* EXERCISE REQUIREMENTS
[a] In the piece below about the Clerkenwell Kid's albums, who made the animated video for "Bathtime in Clerkenwell"?
[b] Put this line from the piece below about the Clerkenwell Kid's albums into Spanish: "It's a delicate whisper of an album."
[c] Pick up the piece below on Coates's albums and animated videos after its final sentence and carry it forward.

*** Opening SUPPLIED TEXT ***

Terminally Ambivalent Over You (from Where Psyche Meets Cupid, 2001)
He calls himself "the Clerkenwell Kid," and each of his albums invokes the name at one point or another, as a running gag of sorts. This really came to blossom in I, Lucifer (2003), one of those rare things--a soundtrack to a novel, in this case a sardonic tale of Lucifer's visiting Earth as written by Glen Duncan. The concept album becomes a grand excuse for Coates to embrace his alter ego while merging it with the Devil, as on "The Life and Times of the Clerkenwell Kid," a tall tale autobiography in which he describes his own birth: "Disposed of the doctor/made out with the nurse/yeah I was born a bastard/and I just got worse." But his Miltonesque Satan is tragic; he falls in love with a mortal, as Death does in Death Takes a Holiday, and as angels have made a habit (Wings of Desire, The Bishop's Wife). So while there are mischievous songs like this and the nonsense scat of "Bathtime in Clerkenwell," there's also much toy piano, strings, duets, and heartbreaking melodies. The album is almost entirely atmosphere, drenched in fog and Coates' trademark breathy/raspy vocals. It's a delicate whisper of an album.
Easter Parade (from I, Lucifer)
"Bathtime in Clerkenwell" became an award-winning animated video by Alex Budovsky. Budovsky got the job after designing a video for "Terminally Ambivalent Over You" on his own volition and sending it to Coates. His video for "Clerkenwell" is ingenious, with simple black cut-outs on a stark white background staging a siege of London by fascistic cuckoo clock birds. What I love most about the short is how quickly it moves, rapidly developing its linear narrative into extreme, Pythonesque proportions. (It's included on The Animation Show Volume 1 DVD on Paramount Home Video, and is featured in a much lower-res video on the I, Lucifer enhanced CD.) Budovsky has since become Coates' right-hand animator, and among their works is a collaborative video for the popular favorite "Brazil."

*** Closing SUPPLIED TEXT ***
*** Opening DATASET CONTENT ***

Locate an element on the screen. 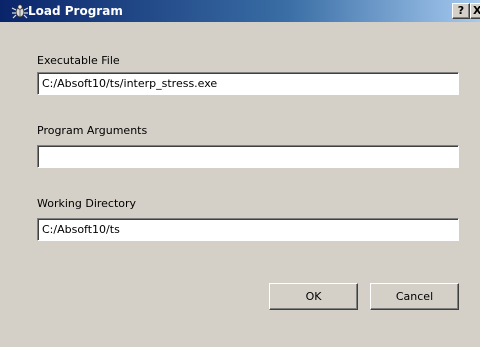 The image size is (480, 347). working-directory-input: C:/Absoft10/ts is located at coordinates (248, 230).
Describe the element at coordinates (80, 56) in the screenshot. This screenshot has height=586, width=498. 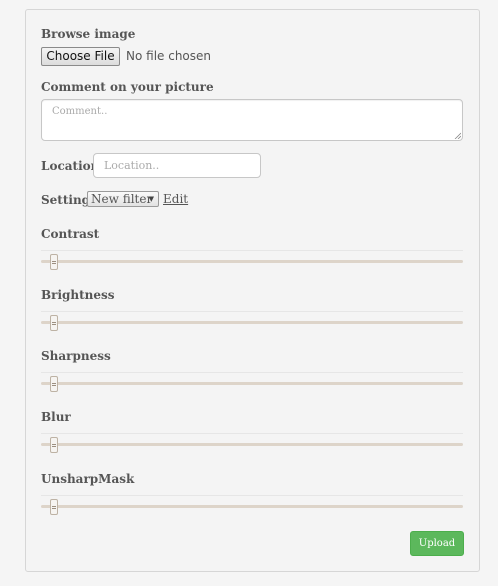
I see `choose-file-button: Choose File` at that location.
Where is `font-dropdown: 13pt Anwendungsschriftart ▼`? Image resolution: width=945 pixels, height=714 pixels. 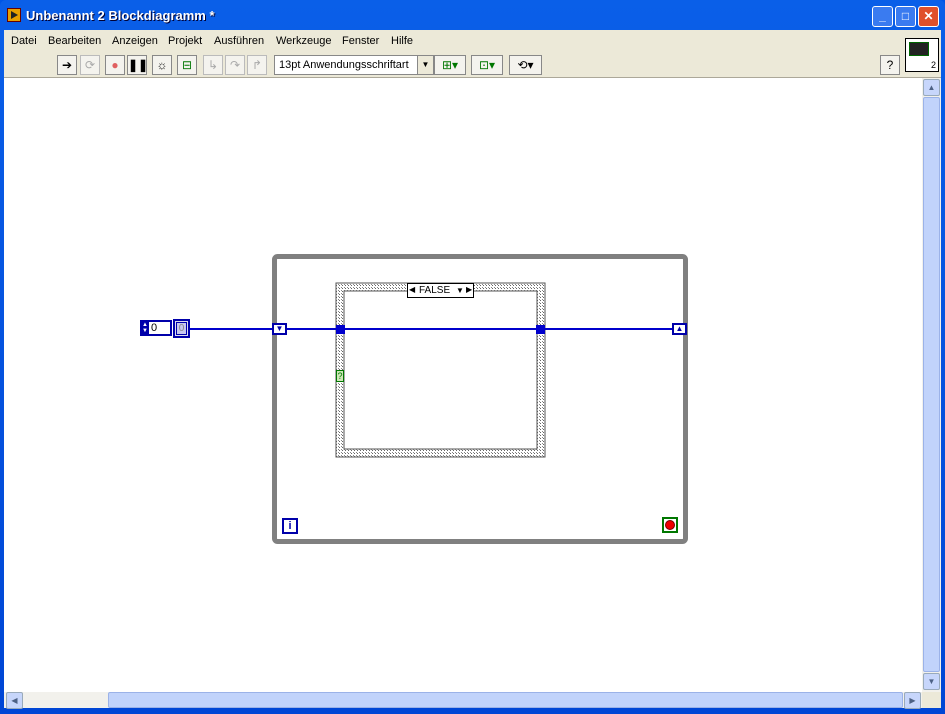 font-dropdown: 13pt Anwendungsschriftart ▼ is located at coordinates (354, 65).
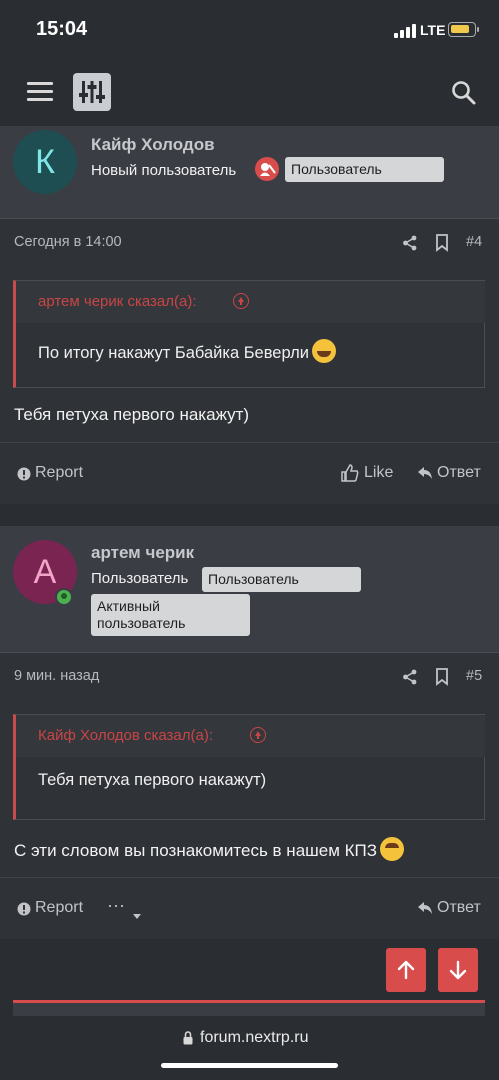 The height and width of the screenshot is (1080, 499). I want to click on top-nav, so click(250, 93).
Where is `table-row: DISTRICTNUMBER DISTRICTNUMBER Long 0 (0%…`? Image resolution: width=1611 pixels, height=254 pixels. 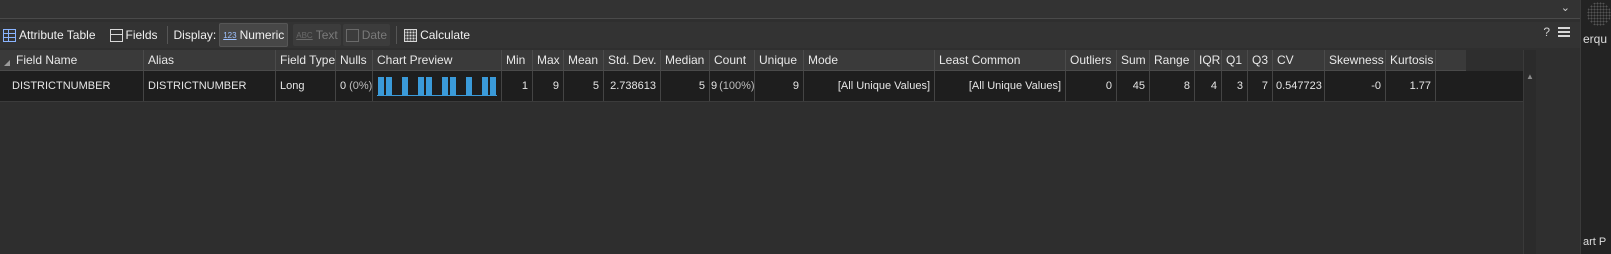
table-row: DISTRICTNUMBER DISTRICTNUMBER Long 0 (0%… is located at coordinates (762, 86).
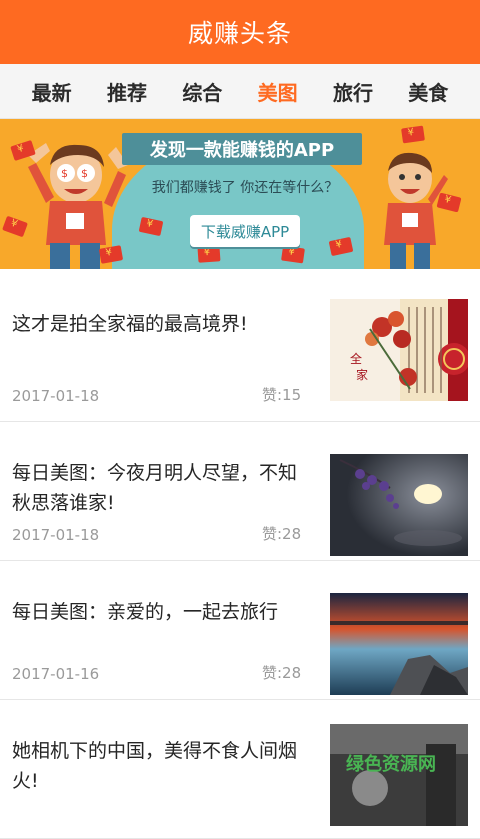 The height and width of the screenshot is (839, 480). I want to click on article-date: 2017-01-16, so click(56, 674).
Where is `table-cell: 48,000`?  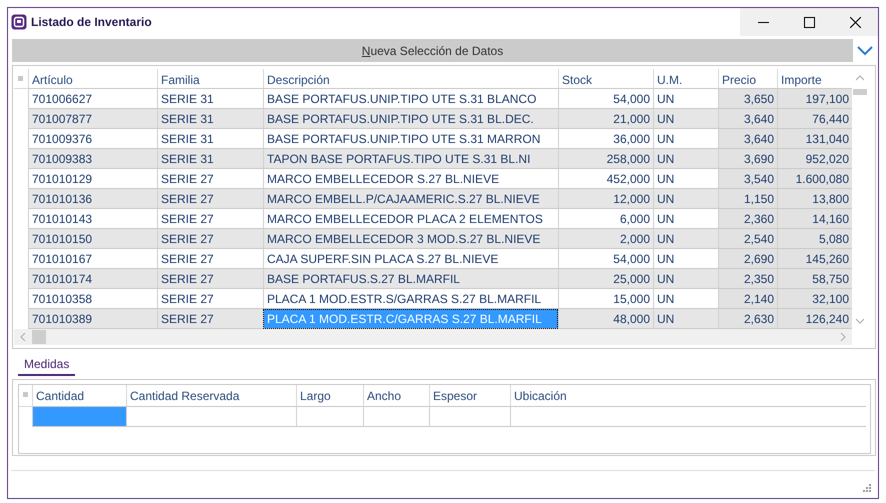
table-cell: 48,000 is located at coordinates (606, 319).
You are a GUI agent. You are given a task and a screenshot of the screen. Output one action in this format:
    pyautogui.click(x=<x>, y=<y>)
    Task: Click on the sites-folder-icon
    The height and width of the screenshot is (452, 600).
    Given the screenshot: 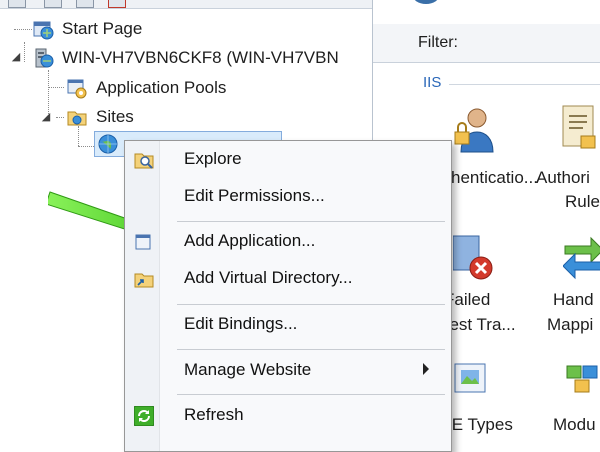 What is the action you would take?
    pyautogui.click(x=77, y=117)
    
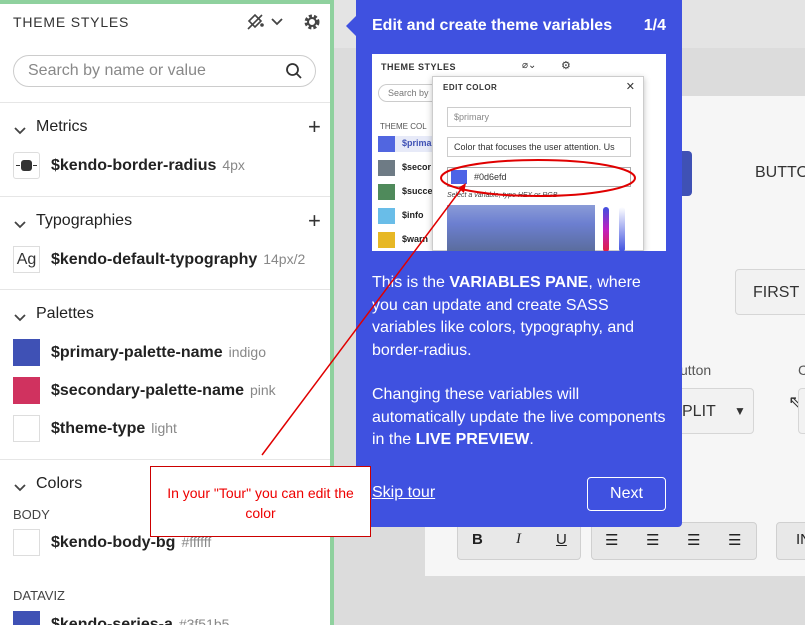 This screenshot has height=625, width=805. I want to click on align-left-icon: ☰, so click(612, 540).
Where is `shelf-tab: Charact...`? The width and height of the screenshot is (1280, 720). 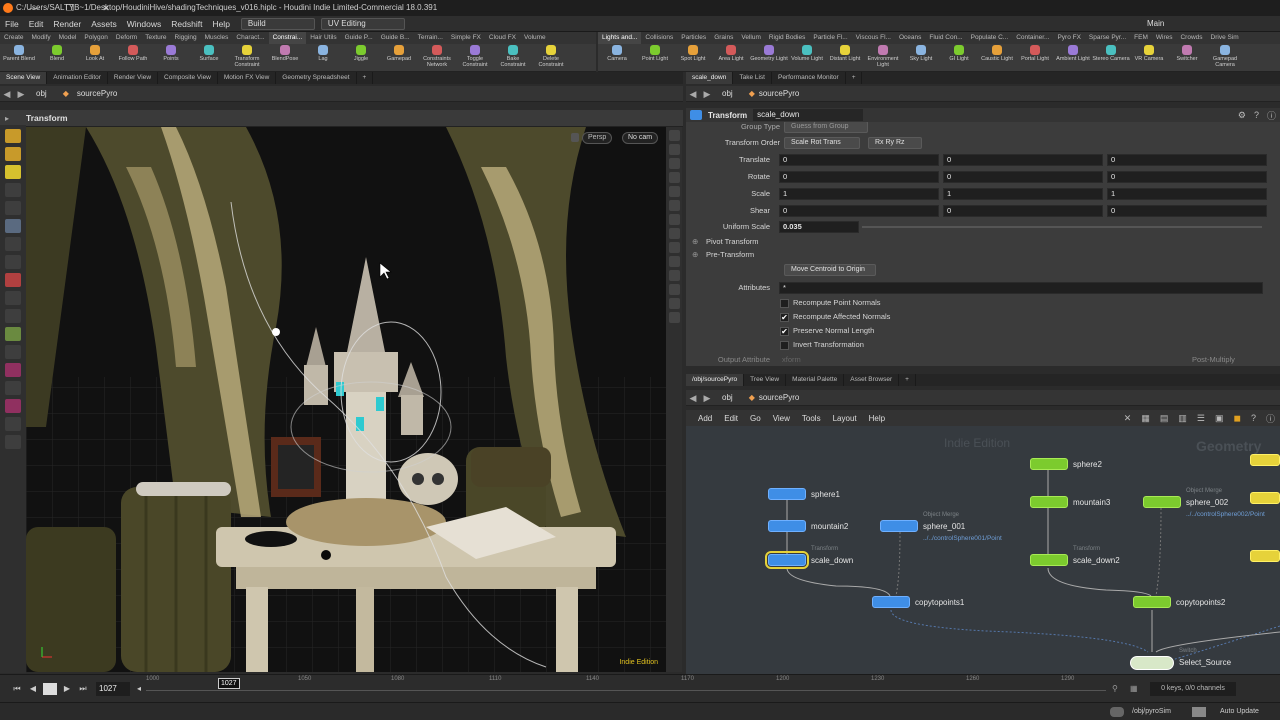
shelf-tab: Charact... is located at coordinates (250, 38).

*** Closing DATASET CONTENT ***

* EXERCISE RESULTS
[a] Alex Budovsky

[b] Es un álbum que es un delicado susurro.

[c]
2005 saw the release of The Return of the Clerkenwell Kid, a reintroduction of Coates' earliest material which went out of print in the States. As added incentive to fans, the songs are remixes (even the earlier American version of Where Psyche Meets Cupid featured slightly remixed versions of the original U.K. album) mixed in with newer songs that, frankly, sound more modern and don't quite gel with the others. On the other hand, the newer songs are fantastic. "On Lavender Hill" is a bittersweet reverie about an Ex, and "Something Beautiful" brings Coates into Moby territory while successfully retaining his own sharp sensibilities. On the whole, the album serves a fine introduction to The Real Tuesday Weld's charms, although it skips the essential "Terminally Ambivalent Over You" (admittedly, already redone on I, Lucifer).
On Lavender Hill (from The Return of the Clerkenwell Kid)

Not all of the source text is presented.